The correct format is the last part of the filename, excluding the ‘.git’ suffix. So for the above it’s Sugar, lottie-ios, PrettyBorders and launch-ios, respectively.

#2 Clear the Cache

If you’re working on your own SDK, you’re probably pushing experimental changes to experimental branches:

git "git@git.company.com/test.git" "86753098675309abcdefg"

Sometimes Carthage will come at you with an error that it can’t find your commit. What happened? As a senior developer, when something goes wrong my first instinct is to blame myself and question all of my assumptions. In this case, that’s a great way to waste a couple hours. Turns out the cache sometimes doesn’t update (as reported back in 2015). Clear it and Carthage will be forced to rebuild its knowledge of your dependency:

rm -rf ~/Library/Caches/org.carthage.CarthageKit

#3 Xcode Command Line Version

When using Carthage with source control, you have to decide whether to check in your Build folder or not. There’s no correct answer. If you check it in, people using your project can pull and run your app without running carthage bootstrap — but you’ll be adding to the size of your repo. (Github’s default .gitignore for Swift includes Carthage/Build.)

Say you check it in because you’re using CI and your build server needs those files. A few weeks later, Apple releases a new version of Xcode and Swift. But the coworker in charge of the SDK hasn’t updated yet! When you try to use their dependency, you’ll see an error in Xcode like:

Module compiled with Swift 4.0 cannot be imported in Swift 4.0.2

The version of Swift that your Xcode.app is using might be different than the version the Xcode command line tools are using. To check what version Carthage is using to build your dependencies, go into Xcode->Preferences->Locations

Make sure that’s set to the correct version, then run:

carthage update coworker-repo --platform ios

The dependency will be good to go (assuming the new version of Swift didn’t break it of course).
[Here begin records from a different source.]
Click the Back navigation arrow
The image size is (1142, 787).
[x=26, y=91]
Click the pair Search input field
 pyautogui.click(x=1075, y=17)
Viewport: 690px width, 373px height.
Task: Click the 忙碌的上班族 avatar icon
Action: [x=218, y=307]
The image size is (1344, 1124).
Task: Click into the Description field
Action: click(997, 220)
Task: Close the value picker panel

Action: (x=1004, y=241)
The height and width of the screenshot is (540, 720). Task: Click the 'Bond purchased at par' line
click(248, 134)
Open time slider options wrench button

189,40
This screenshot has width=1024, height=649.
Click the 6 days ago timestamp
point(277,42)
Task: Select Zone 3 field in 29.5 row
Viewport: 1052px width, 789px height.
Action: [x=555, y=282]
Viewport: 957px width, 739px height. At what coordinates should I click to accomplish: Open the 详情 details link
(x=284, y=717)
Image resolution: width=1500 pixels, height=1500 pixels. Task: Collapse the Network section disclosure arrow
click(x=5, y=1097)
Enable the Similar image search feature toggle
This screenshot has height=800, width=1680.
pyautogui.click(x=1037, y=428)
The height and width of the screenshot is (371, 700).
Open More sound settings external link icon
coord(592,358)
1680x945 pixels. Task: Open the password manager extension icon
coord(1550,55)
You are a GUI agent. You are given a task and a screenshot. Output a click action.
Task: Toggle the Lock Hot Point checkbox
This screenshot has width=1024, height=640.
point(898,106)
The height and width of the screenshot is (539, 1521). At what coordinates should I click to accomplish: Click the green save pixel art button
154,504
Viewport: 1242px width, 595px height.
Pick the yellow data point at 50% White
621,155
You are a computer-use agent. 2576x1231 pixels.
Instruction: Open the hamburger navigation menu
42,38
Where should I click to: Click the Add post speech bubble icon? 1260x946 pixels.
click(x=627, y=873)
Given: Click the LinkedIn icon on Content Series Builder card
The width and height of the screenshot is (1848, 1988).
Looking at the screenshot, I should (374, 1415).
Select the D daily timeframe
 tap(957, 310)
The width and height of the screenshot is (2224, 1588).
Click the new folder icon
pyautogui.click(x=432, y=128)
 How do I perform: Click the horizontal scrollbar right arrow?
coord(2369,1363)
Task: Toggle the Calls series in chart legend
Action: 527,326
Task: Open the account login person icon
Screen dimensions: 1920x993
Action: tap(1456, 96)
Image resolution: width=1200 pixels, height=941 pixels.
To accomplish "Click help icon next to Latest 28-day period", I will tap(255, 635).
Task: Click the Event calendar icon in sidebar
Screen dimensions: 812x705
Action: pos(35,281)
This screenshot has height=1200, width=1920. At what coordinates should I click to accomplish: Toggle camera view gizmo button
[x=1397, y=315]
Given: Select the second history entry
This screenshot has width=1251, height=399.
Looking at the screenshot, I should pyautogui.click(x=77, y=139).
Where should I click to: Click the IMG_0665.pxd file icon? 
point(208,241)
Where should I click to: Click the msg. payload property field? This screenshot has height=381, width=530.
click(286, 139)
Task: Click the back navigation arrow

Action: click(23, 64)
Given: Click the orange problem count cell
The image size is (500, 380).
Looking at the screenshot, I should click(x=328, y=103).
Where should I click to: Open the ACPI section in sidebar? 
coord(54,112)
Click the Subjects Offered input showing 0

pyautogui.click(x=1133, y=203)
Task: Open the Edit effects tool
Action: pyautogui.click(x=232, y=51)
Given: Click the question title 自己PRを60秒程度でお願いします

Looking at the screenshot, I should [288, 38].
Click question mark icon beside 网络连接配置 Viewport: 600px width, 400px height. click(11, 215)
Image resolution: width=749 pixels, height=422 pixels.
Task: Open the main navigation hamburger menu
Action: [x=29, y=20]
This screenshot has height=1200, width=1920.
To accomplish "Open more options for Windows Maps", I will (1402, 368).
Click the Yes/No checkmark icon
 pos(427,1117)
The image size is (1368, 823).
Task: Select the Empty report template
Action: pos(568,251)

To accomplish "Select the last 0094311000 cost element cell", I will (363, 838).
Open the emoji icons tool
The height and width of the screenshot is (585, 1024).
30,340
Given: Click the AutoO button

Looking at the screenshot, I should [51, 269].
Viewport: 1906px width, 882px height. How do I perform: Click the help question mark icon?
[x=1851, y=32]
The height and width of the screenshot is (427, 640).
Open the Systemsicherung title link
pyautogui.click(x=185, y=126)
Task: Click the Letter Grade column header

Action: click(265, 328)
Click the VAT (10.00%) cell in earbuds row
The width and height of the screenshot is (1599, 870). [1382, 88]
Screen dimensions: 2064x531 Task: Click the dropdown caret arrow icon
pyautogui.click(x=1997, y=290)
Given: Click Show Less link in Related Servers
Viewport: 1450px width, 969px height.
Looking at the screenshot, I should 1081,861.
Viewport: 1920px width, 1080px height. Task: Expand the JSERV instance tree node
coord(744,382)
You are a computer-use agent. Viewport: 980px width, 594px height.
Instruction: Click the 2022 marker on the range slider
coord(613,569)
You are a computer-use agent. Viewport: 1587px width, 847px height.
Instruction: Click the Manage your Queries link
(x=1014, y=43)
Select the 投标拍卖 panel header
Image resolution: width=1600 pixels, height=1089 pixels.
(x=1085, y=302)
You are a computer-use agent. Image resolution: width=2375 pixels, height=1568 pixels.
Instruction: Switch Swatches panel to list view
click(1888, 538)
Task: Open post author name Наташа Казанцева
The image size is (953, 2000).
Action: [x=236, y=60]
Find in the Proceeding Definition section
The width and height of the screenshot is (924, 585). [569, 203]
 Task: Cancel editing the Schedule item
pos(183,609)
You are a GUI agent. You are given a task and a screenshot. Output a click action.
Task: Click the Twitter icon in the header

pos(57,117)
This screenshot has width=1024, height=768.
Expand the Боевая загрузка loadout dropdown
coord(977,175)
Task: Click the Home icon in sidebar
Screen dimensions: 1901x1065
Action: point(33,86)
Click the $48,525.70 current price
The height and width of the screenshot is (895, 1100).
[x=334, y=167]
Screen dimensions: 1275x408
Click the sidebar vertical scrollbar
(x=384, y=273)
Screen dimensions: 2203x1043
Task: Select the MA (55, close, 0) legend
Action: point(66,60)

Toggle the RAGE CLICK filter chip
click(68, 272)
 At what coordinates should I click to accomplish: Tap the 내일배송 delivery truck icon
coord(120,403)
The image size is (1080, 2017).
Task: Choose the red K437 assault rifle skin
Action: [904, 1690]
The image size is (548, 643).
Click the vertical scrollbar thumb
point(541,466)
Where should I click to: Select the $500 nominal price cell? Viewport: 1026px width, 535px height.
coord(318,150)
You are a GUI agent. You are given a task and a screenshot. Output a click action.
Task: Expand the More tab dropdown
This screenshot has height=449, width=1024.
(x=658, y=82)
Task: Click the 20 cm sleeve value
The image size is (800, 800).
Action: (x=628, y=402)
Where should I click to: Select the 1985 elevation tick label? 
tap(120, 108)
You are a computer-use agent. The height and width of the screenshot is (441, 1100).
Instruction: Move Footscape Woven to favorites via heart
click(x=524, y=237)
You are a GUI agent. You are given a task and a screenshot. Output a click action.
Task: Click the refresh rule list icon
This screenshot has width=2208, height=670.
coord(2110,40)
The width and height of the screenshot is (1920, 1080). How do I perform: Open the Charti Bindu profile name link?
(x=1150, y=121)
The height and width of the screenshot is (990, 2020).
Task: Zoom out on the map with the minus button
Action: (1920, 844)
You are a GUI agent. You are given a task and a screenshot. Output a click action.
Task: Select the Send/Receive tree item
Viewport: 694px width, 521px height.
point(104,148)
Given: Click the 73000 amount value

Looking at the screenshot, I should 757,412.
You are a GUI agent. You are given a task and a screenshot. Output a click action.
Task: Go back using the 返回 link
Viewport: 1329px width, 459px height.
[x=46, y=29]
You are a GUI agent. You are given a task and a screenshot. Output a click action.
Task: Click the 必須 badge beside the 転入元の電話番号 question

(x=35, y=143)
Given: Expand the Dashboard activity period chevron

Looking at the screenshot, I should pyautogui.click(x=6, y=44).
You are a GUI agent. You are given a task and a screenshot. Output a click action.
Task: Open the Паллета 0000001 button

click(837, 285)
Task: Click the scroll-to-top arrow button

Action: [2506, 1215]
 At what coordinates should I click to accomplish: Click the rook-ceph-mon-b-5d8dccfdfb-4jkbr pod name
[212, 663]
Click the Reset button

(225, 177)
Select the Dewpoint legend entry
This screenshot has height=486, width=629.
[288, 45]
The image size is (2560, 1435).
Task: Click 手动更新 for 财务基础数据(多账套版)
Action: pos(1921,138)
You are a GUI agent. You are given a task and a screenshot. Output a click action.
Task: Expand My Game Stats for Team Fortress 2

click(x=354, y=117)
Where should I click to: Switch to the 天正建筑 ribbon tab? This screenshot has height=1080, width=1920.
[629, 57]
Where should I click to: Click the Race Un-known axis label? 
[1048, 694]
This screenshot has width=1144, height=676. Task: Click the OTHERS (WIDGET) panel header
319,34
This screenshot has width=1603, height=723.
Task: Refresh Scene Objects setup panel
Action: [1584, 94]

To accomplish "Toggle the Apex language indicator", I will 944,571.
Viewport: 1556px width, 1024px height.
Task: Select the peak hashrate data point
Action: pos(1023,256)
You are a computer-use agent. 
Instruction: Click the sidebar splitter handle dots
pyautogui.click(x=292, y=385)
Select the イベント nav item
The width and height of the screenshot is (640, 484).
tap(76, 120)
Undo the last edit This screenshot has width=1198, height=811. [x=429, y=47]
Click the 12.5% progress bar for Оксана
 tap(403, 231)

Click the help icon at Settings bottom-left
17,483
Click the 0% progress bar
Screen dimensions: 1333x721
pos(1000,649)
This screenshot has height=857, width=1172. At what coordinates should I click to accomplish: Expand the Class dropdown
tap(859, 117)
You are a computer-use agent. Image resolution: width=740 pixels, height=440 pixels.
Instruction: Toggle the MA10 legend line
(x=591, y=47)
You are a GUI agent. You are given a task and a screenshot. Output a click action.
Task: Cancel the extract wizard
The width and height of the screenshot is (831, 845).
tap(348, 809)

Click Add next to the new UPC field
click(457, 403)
#4 Specify a particular release or commit

If you don’t check in your /Build folder and ask your colleagues to install the dependencies through Carthage, they might use carthage update or carthage bootstrap Sure, they could look at the documentation for your project and follow your instructions there, but let’s say someone decides to jump right in.

update will look at your Cartfile and fetch the latest version of everything that fulfills the spec, e.g. if you specify master it will go and see what the new master commit is and write it to Cartfile.resolved.

bootstrap will simply look at Cartfile.resolved and fetch those particular commits.

This can be a headache if everyone isn’t on the same page. To side-step this entirely, mark a particular release or a commit, not a branch.

github "Quick/Nimble" == [7.0.3](https://github.com/Quick/Nimble/releases/tag/v7.0.3)   # not "master"

Warning: You will miss out on incremental updates by not using ~&gt; in your Cartfile. Ultimately you have to figure out what works best for your project.

Sean works at Livefront and uses Carthage almost every day.